The Correct Span Shape for Agents

Traditional tracing treats each HTTP request as a single span. For agents, we must design a hierarchical span tree that maps to the execution graph. Every agent invocation represents a root span, with nested child spans for each step in the workflow. Key attributes that should be attached to each span include:

  • Root Span: Invocation parameters, system prompt, and final output status.
  • Model Spans: Model name, tokens used (prompt and completion), finish reason, and temperature.
  • Tool Spans: Tool name, input arguments, raw string output, and execution latency.
  • Repair Spans: The syntax error message, repair strategy used, and number of iterations.
Observability dashboard close-up with cyan and violet trend lines
Observability dashboard close-up with cyan and violet trend lines

Native OpenTelemetry Tracing

Integrating observability directly into the agent framework boundary ensures every span is captured automatically.
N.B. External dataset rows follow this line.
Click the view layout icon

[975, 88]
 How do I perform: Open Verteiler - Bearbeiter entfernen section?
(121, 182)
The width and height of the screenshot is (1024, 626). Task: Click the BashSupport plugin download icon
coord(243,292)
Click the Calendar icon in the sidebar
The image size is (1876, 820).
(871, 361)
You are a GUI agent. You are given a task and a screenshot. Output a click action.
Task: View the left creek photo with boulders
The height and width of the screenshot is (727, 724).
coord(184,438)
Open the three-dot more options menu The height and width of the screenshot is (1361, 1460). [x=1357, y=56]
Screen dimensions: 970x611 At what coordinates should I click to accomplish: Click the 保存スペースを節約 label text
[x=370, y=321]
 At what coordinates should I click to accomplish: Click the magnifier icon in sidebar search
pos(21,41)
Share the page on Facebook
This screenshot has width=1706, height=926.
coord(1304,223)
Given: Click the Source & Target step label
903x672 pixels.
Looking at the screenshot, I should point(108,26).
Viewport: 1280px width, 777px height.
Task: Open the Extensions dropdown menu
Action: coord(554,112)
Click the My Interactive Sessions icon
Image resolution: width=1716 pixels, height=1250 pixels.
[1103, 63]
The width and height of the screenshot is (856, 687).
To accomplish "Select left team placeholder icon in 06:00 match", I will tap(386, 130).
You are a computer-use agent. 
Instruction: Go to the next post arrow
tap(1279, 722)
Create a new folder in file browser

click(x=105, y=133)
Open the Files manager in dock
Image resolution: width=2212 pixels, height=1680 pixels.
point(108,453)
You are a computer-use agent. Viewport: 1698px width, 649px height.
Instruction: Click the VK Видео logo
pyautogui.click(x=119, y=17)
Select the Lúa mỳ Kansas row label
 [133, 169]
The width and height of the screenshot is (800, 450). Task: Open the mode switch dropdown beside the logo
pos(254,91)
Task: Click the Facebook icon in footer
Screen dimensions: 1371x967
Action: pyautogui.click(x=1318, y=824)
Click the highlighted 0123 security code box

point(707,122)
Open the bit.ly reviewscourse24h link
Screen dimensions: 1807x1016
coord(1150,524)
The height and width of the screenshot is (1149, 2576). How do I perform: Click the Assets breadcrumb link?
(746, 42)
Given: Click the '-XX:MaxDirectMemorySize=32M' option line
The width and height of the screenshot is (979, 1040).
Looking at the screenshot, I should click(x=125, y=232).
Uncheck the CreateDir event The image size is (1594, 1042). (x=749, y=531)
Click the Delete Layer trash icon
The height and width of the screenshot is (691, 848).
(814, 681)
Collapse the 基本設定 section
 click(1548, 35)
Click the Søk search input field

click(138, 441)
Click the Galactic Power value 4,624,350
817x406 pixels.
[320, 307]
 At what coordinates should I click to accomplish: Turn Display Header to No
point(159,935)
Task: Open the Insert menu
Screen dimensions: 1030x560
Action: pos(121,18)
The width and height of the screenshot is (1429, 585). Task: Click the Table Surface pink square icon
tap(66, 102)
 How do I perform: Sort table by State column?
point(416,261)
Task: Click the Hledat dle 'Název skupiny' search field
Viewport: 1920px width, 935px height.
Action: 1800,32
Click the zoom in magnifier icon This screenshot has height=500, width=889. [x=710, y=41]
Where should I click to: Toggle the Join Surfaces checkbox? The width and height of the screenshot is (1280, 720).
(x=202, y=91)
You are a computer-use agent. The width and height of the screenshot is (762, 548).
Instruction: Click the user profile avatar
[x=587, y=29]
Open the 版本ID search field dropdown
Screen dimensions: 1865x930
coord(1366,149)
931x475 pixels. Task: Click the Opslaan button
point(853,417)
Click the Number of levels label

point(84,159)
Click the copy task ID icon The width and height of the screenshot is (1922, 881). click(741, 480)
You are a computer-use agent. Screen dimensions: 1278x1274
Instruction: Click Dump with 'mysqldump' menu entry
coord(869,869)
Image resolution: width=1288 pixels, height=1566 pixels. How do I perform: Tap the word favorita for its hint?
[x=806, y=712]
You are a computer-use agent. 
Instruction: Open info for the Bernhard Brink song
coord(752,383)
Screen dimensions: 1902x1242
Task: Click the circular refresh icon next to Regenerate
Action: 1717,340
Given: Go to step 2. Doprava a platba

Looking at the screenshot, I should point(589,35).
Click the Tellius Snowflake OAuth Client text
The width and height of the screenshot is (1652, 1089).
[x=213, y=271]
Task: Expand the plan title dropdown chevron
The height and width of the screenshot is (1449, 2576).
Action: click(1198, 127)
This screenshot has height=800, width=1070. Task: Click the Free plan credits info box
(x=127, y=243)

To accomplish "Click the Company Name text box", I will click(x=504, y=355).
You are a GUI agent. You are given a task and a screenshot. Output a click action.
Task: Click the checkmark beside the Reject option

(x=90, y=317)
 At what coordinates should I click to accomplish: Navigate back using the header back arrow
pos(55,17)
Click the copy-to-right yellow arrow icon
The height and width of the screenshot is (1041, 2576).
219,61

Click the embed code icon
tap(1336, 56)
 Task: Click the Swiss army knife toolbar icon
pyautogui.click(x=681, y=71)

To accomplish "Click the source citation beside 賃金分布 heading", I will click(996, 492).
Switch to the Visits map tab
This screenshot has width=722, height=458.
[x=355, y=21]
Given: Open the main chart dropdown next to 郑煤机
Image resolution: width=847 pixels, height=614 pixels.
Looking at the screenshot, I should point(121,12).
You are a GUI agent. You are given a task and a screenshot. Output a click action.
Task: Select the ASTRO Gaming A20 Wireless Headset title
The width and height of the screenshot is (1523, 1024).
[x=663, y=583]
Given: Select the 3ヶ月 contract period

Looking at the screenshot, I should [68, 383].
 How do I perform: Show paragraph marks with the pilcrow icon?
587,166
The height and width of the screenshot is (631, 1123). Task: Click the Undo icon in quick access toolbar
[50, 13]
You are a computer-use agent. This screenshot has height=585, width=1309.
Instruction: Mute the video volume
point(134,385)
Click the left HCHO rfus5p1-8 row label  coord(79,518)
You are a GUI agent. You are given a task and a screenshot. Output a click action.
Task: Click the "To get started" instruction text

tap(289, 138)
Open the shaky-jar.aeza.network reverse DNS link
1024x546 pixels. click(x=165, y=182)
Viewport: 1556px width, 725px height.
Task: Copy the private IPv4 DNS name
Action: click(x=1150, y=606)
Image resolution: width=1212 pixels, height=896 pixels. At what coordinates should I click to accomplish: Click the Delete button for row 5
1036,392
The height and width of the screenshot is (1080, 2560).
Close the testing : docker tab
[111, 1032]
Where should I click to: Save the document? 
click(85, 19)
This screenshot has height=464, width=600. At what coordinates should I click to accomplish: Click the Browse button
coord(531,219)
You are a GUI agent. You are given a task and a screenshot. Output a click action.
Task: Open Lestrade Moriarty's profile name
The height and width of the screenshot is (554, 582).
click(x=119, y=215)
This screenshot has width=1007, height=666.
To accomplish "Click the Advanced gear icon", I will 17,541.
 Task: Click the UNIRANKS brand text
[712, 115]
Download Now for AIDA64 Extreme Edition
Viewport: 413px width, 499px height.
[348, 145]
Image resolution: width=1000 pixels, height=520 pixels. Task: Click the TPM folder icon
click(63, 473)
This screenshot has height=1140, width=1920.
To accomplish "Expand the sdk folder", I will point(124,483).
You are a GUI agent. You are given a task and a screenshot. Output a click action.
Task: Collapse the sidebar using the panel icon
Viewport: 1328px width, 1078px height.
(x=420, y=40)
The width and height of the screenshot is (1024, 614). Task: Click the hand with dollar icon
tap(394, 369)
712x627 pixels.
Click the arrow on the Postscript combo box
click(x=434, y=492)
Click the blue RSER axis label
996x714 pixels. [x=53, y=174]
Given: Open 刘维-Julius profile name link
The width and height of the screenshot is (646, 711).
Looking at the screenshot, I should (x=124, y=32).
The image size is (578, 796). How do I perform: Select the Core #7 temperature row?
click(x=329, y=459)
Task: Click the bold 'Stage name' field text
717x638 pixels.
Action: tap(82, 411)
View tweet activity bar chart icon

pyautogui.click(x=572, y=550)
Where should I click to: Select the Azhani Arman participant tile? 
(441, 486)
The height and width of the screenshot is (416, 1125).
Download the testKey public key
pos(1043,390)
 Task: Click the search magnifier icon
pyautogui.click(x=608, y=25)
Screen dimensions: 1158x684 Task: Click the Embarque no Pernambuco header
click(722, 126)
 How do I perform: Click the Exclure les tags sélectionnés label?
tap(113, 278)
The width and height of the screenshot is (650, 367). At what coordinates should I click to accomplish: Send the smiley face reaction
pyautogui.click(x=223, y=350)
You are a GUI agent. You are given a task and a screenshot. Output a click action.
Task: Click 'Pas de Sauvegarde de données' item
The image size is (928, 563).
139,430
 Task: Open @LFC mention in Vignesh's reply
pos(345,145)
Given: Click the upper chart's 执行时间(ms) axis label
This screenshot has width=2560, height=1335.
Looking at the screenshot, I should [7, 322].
By exporting trace data via OpenTelemetry, you can visualize execution graphs and pinpoint bottlenecks inside standard APM tools (like Datadog, Honeycomb, or Jaeger).

python
# Wire OpenTelemetry tracing to the framework client
from kern.obs import trace_agent
from opentelemetry import trace

tracer = trace.get_tracer(__name__)

with tracer.start_as_current_span("run_agent") as span:
    # Captures nested spans for LLM calls and tool execution automatically
    result = my_agent.run("Process billing query")

Metrics that Matter

While monitoring latency and token costs is important, the metrics that indicate system drift are repair rates, tool retry frequencies, and fallback escalations. An increase in repair rates usually indicates a change in the model's behavior or a data shift in user inputs. By setting alerts on these system-level metrics, you can identify and resolve prompts or schema issues before they impact end-users.